Friday, May 3, 2013

'Consider the generations long past'

Deuteronomy 32:7 (NIV)

Remember the days of old;
   consider the generations long past.
Ask your father and he will tell you,
   your elders, and they will explain to you.
One thing I most certainly want to do when the kids get old enough to understand is make sure they spend time with their grandparents learning about the older generations of our families. We don’t have any especially significant stories or famous relatives, but there are plenty of unique personalities, individual quirks and memorable anecdotes that constitute portions of our particular heritage.

I’m sure I wasn’t always the best at caring about my ancestors. And we’re not even talking about digging through genealogy records — one of my grandmother’s favorite hobbies — I simply mean keeping straight the names and spouses of my grandfather’s seven siblings or any more than essential details about my mom’s parents in their youth. That I know even less about my great grandparents is disappointing, and surely my own fault. I feel worse about it as the oldest child, therefore having the best chance to meet and know the most relatives.

This kind of intergenerational communication is going to be even more important as our society continues to rapidly change. I still get a kick out of my dad’s stories about growing up in rural Northwestern Illinois in the 1950s and 1960s when in-home telephones were a new development, let alone the advent of television and radio. Thinking about all of the amazing technology my kids will consider facts of life and contrasting that with the way of the world when my grandparents were kids in the 1920s and 1930s — it’s simply astounding.

Consider the world I was born into in 1979. It wasn’t really that much different, at least from a “conveniences of home” standpoint, than the one my parents entered in 1952 and 1953. In fact, save for the advent of the home computer and the early days of the Internet and cell phones, the world Jack arrived in back in 2004 seems closer to 1979 than it does to Charlie’s birth in 2011.

Sure, we had a TV in the recovery room after Jack was born. But I’d borrowed a cell phone from the newspaper. No one had a laptop, and if we did it’s not as if the hospital had Internet access for patient rooms. We had a 35mm film camera and an old Polaroid. But fast forward seven years and we were waiting for Charlie, sending text messages and emails to friends and family members, taking digital photos and putting them online immediately, all from the hospital. I’m not sure I took the time to save the newspaper from the day he was born — I can always just download a PDF version, right?

Of course technology isn’t the only thing that changes. It would blow Jack’s mind to hear about how school worked when my dad was in third grade, and even more so the experience for his parents. Charlie was born 111 years after my great-grandmother — a proud, wonderful woman who lived into her early 90s (and my sophomore year in high school). There’s so much my kids will be able to learn about culture, society and family traditions some day just by listening to stories from my parents and their siblings, looking over old family photos as still images come to life with each narrative.

In addition to my duty to make sure my kids learn about their own heritage is my responsibility to take pictures and videos of these boys who one day might be the parents, grandparents or great-grandparents sharing their stories of growing up in the early days of the 21st century, or maybe regaling some young person born in 2079 with tales they heard about people who lived through crucial moments of world history.

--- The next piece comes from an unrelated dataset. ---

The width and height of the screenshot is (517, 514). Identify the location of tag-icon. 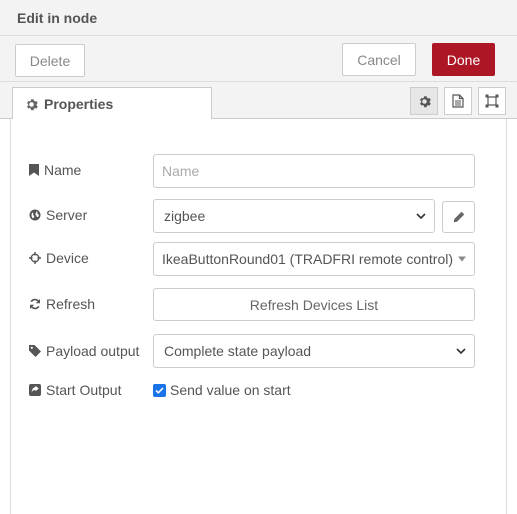
(35, 351).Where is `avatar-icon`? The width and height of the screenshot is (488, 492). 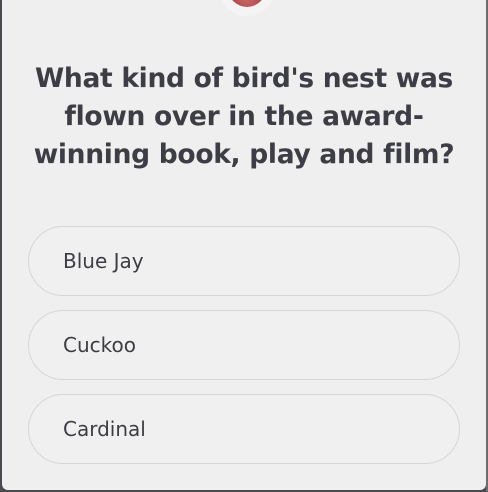
avatar-icon is located at coordinates (247, 4). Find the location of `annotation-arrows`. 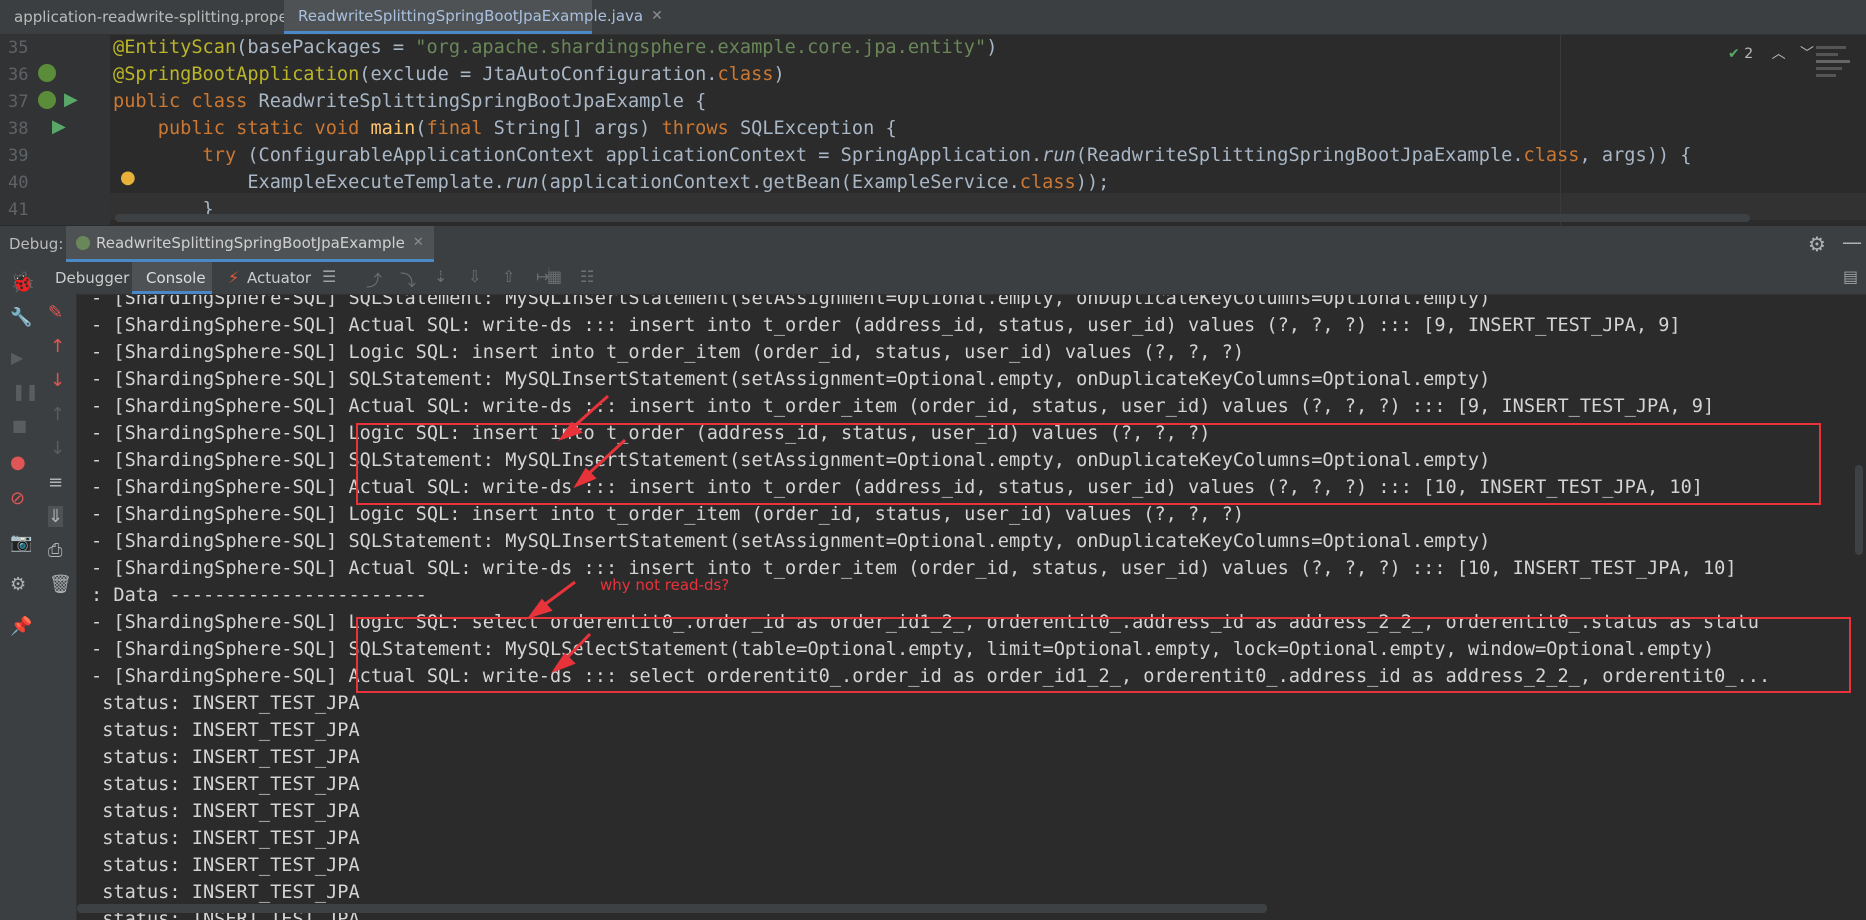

We also can pass down our faith traditions, which is something I certainly hope to do as well. My mom and I share a great love of classic hymns, especially those played on a powerful organ while sung by a mighty choir and congregation. That we have a chance to expose the boys to those experiences is a great gift, as is the chance to help them establish their own worship traditions.

I don’t want faith to be something they simply inherit, like a sweet tooth or inability to grow facial hair, because it won’t mean anything to them unless they make it their own. However, if they hear stories about the generations before them who made faith, family, church and worship the center of their lives, maybe they’ll appreciate how a strong belief system is bigger than one person, one tribulation, one relationship. It’s part of the fabric of our history — the core component, in fact.

Consider the generations long past indeed. I try to do so myself, and my life has been richer for the effort.

A prayer for May 3:

Lord, tonight I am thankful for the family members who have come before me, the spectacular series of events over the generations that led to my existence and that of my wonderful wife. I feel so blessed to have not only my own family for which to be grateful but hers as well. I hope our children will one day understand how many loving people are in their world and how lucky they are to have the chance to grow up in this generation and continue the legacy of those gone before. Please help us all to always remember your place at the center of our daily family life. Amen.